::: Supplied information
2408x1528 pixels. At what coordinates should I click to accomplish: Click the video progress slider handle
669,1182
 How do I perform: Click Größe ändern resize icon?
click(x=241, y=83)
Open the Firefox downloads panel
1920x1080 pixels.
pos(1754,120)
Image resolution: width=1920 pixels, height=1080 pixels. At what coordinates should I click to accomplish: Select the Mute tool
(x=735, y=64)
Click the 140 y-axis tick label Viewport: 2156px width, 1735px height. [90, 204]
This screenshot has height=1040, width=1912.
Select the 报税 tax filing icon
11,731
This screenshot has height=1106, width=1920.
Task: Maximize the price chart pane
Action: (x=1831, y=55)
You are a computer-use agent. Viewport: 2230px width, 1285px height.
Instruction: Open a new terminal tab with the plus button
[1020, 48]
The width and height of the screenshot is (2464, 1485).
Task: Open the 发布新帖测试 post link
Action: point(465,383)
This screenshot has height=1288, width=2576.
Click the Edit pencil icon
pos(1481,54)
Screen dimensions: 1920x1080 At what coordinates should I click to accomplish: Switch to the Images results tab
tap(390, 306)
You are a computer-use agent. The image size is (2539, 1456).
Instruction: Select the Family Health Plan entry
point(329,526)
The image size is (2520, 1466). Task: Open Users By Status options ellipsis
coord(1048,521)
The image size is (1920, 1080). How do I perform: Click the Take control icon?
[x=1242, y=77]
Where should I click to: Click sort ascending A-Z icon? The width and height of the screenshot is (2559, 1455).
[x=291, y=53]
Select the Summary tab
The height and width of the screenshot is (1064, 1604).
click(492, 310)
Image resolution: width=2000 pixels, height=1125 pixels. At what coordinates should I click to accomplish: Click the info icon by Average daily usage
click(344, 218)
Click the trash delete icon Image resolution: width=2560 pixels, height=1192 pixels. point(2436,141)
::::::
• _What is being asked_: All records should be written out again exactly as given.

• _Answer area_:
2408x1528 pixels. At what coordinates should I click to accomplish: Click the video progress slider handle
669,1182
 How do I perform: Click Größe ändern resize icon?
click(x=241, y=83)
Open the Firefox downloads panel
1920x1080 pixels.
pos(1754,120)
Image resolution: width=1920 pixels, height=1080 pixels. At what coordinates should I click to accomplish: Select the Mute tool
(x=735, y=64)
Click the 140 y-axis tick label Viewport: 2156px width, 1735px height. [90, 204]
This screenshot has height=1040, width=1912.
Select the 报税 tax filing icon
11,731
This screenshot has height=1106, width=1920.
Task: Maximize the price chart pane
Action: (x=1831, y=55)
You are a computer-use agent. Viewport: 2230px width, 1285px height.
Instruction: Open a new terminal tab with the plus button
[1020, 48]
The width and height of the screenshot is (2464, 1485).
Task: Open the 发布新帖测试 post link
Action: point(465,383)
This screenshot has height=1288, width=2576.
Click the Edit pencil icon
pos(1481,54)
Screen dimensions: 1920x1080 At what coordinates should I click to accomplish: Switch to the Images results tab
tap(390, 306)
You are a computer-use agent. The image size is (2539, 1456).
Instruction: Select the Family Health Plan entry
point(329,526)
The image size is (2520, 1466). Task: Open Users By Status options ellipsis
coord(1048,521)
The image size is (1920, 1080). How do I perform: Click the Take control icon?
[x=1242, y=77]
Where should I click to: Click sort ascending A-Z icon? The width and height of the screenshot is (2559, 1455).
[x=291, y=53]
Select the Summary tab
The height and width of the screenshot is (1064, 1604).
click(492, 310)
Image resolution: width=2000 pixels, height=1125 pixels. At what coordinates should I click to accomplish: Click the info icon by Average daily usage
click(344, 218)
Click the trash delete icon Image resolution: width=2560 pixels, height=1192 pixels. point(2436,141)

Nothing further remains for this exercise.